◆ **WHAT YOU WILL DO**
The complete listing should be restated exactly.

◆ **DATA TO PROCESS**
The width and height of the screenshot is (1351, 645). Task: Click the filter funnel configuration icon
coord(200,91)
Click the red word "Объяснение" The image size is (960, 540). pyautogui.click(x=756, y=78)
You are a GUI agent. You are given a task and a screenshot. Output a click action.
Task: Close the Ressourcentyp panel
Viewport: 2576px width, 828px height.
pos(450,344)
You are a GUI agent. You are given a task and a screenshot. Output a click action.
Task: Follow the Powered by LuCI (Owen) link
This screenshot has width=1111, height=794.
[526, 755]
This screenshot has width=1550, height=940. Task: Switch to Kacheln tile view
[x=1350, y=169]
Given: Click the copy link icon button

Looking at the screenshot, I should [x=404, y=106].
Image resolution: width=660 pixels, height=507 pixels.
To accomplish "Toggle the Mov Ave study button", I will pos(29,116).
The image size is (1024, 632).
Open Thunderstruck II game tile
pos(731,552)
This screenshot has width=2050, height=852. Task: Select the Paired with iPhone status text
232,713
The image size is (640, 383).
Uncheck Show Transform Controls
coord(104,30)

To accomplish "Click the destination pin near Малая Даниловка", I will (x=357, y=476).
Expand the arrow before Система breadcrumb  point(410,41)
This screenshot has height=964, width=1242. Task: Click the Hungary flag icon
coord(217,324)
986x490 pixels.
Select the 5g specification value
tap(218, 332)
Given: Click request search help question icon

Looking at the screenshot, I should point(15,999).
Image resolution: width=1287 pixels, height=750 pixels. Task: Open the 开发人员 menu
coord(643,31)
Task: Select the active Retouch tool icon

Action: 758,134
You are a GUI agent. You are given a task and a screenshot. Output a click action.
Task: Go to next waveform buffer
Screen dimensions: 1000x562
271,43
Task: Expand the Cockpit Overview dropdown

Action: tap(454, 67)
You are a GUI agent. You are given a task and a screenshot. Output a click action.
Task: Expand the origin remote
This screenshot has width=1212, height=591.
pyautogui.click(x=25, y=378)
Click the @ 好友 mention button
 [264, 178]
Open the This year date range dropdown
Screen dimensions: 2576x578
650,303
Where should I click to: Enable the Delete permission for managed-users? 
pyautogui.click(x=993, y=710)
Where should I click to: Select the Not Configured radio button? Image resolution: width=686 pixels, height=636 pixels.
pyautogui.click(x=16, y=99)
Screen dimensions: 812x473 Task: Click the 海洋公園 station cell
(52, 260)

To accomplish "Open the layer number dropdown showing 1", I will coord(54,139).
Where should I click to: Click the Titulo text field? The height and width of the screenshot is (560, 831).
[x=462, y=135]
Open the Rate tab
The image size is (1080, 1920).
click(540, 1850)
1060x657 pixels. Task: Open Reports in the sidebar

◆ **RESULT**
The width and height of the screenshot is (1351, 645). Task: Click the filter funnel configuration icon
coord(200,91)
Click the red word "Объяснение" The image size is (960, 540). pyautogui.click(x=756, y=78)
You are a GUI agent. You are given a task and a screenshot. Output a click action.
Task: Close the Ressourcentyp panel
Viewport: 2576px width, 828px height.
pos(450,344)
You are a GUI agent. You are given a task and a screenshot. Output a click action.
Task: Follow the Powered by LuCI (Owen) link
This screenshot has width=1111, height=794.
[526, 755]
This screenshot has width=1550, height=940. Task: Switch to Kacheln tile view
[x=1350, y=169]
Given: Click the copy link icon button

Looking at the screenshot, I should [x=404, y=106].
Image resolution: width=660 pixels, height=507 pixels.
To accomplish "Toggle the Mov Ave study button", I will pos(29,116).
The image size is (1024, 632).
Open Thunderstruck II game tile
pos(731,552)
This screenshot has width=2050, height=852. Task: Select the Paired with iPhone status text
232,713
The image size is (640, 383).
Uncheck Show Transform Controls
coord(104,30)

To accomplish "Click the destination pin near Малая Даниловка", I will (x=357, y=476).
Expand the arrow before Система breadcrumb  point(410,41)
This screenshot has height=964, width=1242. Task: Click the Hungary flag icon
coord(217,324)
986x490 pixels.
Select the 5g specification value
tap(218, 332)
Given: Click request search help question icon

Looking at the screenshot, I should point(15,999).
Image resolution: width=1287 pixels, height=750 pixels. Task: Open the 开发人员 menu
coord(643,31)
Task: Select the active Retouch tool icon

Action: 758,134
You are a GUI agent. You are given a task and a screenshot. Output a click action.
Task: Go to next waveform buffer
Screen dimensions: 1000x562
271,43
Task: Expand the Cockpit Overview dropdown

Action: tap(454, 67)
You are a GUI agent. You are given a task and a screenshot. Output a click action.
Task: Expand the origin remote
This screenshot has width=1212, height=591.
pyautogui.click(x=25, y=378)
Click the @ 好友 mention button
 [264, 178]
Open the This year date range dropdown
Screen dimensions: 2576x578
650,303
Where should I click to: Enable the Delete permission for managed-users? 
pyautogui.click(x=993, y=710)
Where should I click to: Select the Not Configured radio button? Image resolution: width=686 pixels, height=636 pixels.
pyautogui.click(x=16, y=99)
Screen dimensions: 812x473 Task: Click the 海洋公園 station cell
(52, 260)

To accomplish "Open the layer number dropdown showing 1", I will coord(54,139).
Where should I click to: Click the Titulo text field? The height and width of the screenshot is (560, 831).
[x=462, y=135]
Open the Rate tab
The image size is (1080, 1920).
click(540, 1850)
1060x657 pixels. Task: Open Reports in the sidebar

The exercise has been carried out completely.